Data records
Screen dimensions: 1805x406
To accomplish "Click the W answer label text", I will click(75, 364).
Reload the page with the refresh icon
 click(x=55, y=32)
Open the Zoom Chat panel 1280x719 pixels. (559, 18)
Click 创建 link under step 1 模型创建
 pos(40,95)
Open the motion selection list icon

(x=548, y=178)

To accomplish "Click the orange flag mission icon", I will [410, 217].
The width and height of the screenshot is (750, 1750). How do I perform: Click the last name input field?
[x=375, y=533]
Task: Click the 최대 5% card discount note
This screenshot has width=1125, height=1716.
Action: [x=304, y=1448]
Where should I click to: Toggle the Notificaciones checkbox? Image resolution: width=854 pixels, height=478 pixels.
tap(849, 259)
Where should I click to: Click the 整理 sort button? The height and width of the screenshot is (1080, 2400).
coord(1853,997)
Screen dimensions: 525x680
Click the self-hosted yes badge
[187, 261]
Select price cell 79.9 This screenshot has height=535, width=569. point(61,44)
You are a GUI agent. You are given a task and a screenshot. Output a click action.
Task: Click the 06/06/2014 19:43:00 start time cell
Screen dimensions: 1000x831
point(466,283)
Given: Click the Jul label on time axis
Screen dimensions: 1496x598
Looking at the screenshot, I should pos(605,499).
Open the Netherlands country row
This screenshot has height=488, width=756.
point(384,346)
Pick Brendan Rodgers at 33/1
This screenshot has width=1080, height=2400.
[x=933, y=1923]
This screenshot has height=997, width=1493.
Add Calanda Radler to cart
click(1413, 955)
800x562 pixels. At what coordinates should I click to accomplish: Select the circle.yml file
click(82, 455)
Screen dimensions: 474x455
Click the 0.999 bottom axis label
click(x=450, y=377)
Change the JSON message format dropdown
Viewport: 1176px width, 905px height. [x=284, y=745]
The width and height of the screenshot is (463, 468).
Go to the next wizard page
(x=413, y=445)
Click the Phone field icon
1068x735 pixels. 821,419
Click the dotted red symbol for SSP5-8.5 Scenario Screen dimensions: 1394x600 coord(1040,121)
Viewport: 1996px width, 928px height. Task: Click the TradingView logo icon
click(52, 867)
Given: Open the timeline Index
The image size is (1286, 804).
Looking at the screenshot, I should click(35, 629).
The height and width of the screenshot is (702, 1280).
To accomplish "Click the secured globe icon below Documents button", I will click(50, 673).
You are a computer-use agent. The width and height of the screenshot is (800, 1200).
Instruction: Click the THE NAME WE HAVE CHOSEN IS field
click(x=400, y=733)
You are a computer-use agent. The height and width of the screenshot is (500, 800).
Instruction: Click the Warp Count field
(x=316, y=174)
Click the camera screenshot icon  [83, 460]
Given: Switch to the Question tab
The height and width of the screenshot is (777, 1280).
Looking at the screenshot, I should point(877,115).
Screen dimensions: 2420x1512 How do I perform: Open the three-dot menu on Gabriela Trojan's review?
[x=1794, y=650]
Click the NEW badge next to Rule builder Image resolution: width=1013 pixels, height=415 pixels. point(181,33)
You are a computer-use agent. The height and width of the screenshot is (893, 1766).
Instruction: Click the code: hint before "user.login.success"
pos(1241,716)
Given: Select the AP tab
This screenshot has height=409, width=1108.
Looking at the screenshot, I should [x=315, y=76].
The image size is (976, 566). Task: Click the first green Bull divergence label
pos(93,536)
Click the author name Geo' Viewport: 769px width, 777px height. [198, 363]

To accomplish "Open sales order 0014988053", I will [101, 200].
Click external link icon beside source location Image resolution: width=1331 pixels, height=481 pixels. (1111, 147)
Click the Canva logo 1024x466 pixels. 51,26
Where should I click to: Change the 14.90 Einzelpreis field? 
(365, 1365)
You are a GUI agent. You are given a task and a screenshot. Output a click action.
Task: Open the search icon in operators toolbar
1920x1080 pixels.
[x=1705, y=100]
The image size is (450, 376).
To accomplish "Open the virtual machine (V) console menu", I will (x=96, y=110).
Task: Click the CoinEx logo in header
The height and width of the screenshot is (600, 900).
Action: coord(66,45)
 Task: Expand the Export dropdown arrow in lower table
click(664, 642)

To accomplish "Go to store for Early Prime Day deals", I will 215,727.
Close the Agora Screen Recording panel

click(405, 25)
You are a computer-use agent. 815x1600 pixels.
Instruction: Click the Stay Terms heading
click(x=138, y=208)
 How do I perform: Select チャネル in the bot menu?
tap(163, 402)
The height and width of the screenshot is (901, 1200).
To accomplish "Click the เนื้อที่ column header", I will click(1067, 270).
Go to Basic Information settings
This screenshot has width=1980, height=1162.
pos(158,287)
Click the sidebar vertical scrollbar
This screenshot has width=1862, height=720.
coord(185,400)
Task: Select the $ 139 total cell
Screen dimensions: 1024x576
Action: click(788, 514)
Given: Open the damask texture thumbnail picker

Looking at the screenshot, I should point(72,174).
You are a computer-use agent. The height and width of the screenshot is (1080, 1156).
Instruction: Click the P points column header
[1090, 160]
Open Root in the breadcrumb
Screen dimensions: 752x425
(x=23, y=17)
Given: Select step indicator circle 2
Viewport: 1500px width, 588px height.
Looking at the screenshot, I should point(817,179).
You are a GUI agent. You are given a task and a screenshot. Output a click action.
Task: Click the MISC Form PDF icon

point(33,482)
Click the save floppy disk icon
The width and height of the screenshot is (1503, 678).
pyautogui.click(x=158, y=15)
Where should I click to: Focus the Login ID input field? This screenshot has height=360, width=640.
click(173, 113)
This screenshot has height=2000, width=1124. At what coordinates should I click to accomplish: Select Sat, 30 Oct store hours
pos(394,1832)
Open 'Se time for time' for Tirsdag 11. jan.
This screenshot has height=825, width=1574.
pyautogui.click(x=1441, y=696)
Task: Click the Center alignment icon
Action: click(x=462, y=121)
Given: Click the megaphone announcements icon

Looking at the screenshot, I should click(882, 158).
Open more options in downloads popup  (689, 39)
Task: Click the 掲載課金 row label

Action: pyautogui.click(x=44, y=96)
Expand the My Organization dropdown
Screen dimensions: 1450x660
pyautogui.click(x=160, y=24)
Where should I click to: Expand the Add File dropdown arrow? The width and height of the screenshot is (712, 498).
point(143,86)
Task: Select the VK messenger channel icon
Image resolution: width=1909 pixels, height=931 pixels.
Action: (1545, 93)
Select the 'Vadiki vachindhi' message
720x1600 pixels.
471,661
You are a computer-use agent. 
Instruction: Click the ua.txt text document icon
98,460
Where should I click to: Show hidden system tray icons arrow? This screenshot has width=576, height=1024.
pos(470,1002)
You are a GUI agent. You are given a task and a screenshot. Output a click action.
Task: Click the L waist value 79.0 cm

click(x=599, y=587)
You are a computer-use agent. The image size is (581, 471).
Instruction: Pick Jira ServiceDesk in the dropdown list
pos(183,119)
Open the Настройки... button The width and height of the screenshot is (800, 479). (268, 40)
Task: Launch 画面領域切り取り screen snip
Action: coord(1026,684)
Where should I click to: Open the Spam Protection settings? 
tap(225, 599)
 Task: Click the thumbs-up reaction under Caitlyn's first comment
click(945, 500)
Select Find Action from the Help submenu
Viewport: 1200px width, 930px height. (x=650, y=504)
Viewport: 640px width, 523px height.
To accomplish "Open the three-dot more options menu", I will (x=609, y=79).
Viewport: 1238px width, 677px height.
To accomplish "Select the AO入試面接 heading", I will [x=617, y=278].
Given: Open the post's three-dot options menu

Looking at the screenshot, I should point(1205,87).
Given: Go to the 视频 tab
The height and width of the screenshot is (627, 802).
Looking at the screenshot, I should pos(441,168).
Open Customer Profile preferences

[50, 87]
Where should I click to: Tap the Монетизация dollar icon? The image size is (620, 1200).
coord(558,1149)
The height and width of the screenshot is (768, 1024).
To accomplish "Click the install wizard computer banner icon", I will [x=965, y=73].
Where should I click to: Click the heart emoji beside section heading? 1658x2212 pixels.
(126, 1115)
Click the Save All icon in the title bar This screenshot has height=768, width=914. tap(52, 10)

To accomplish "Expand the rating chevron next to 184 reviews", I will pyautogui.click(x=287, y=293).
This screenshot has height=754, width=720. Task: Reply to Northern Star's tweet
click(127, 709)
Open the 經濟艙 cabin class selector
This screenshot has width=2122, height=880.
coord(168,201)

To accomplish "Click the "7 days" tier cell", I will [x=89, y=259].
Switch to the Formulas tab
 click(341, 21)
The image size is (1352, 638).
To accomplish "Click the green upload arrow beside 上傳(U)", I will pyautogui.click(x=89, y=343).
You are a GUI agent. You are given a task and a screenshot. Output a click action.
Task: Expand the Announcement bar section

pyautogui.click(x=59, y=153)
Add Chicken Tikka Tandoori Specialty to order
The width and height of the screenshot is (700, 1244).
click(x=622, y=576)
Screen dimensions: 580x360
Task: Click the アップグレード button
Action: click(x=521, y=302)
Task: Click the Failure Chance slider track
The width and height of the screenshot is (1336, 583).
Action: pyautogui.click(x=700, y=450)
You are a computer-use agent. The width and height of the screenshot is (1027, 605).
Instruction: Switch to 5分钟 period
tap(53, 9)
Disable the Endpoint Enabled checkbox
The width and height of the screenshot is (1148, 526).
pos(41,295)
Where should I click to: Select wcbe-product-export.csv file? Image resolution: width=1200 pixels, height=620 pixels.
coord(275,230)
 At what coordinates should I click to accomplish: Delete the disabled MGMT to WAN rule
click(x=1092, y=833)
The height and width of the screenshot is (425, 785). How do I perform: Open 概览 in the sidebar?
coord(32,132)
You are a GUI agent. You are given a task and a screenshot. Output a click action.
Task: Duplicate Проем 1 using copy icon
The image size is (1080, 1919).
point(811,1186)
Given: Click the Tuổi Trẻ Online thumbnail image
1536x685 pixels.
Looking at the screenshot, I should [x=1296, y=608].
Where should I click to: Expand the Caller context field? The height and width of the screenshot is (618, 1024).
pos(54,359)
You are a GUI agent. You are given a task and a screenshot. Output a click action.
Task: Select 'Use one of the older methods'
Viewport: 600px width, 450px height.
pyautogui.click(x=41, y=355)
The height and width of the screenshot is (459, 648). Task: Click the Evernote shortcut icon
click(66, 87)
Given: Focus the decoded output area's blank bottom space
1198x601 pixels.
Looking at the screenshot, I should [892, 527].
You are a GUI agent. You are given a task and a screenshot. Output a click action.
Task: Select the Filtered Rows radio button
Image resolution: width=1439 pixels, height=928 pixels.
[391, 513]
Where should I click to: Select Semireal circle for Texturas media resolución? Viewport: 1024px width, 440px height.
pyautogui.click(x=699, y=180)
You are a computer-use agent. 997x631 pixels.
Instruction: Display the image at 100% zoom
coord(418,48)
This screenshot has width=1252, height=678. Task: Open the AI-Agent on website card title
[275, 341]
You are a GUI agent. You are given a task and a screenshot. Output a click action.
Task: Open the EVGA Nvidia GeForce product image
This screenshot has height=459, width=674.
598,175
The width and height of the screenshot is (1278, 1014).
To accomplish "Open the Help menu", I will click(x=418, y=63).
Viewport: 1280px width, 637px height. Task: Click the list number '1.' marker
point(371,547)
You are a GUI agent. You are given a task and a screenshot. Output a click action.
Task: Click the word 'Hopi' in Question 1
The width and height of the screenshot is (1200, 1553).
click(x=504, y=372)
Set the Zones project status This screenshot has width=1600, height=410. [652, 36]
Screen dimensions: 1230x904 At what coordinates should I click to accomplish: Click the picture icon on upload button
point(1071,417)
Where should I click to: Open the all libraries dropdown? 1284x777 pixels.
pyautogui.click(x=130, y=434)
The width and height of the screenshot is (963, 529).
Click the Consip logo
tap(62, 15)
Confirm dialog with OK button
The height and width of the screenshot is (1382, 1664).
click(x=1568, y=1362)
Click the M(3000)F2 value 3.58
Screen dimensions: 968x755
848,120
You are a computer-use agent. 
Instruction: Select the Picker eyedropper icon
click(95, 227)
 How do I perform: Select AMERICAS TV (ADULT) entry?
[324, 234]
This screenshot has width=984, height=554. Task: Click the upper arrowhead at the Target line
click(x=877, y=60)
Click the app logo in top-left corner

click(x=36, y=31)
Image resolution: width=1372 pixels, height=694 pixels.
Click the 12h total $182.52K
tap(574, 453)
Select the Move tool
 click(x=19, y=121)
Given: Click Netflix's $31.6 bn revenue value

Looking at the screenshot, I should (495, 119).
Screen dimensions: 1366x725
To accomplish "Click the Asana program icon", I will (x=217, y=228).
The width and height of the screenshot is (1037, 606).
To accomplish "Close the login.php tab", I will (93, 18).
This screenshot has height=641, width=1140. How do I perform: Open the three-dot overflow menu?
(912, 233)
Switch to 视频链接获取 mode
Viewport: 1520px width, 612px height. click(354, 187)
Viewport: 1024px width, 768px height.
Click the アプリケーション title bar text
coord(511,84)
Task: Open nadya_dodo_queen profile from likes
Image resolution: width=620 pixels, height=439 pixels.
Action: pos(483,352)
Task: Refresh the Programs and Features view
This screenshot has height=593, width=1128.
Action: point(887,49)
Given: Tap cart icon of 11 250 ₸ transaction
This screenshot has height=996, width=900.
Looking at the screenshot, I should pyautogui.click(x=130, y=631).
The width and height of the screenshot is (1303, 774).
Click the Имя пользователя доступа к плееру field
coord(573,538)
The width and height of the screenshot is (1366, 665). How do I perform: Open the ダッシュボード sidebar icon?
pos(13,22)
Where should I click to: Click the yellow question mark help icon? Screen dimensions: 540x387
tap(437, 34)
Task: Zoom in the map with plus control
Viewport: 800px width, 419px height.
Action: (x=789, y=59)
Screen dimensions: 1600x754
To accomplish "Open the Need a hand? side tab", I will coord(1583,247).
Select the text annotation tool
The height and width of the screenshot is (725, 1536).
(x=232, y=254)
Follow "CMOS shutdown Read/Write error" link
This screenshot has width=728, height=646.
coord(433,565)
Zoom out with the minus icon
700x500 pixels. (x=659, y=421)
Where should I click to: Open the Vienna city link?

§ **YOUR ASSIGNMENT**
Whenever a line of the entries contains the string "order", copy that line.

§ **TASK RESPONSE**
To accomplish "Open sales order 0014988053", I will [101, 200].
Add Chicken Tikka Tandoori Specialty to order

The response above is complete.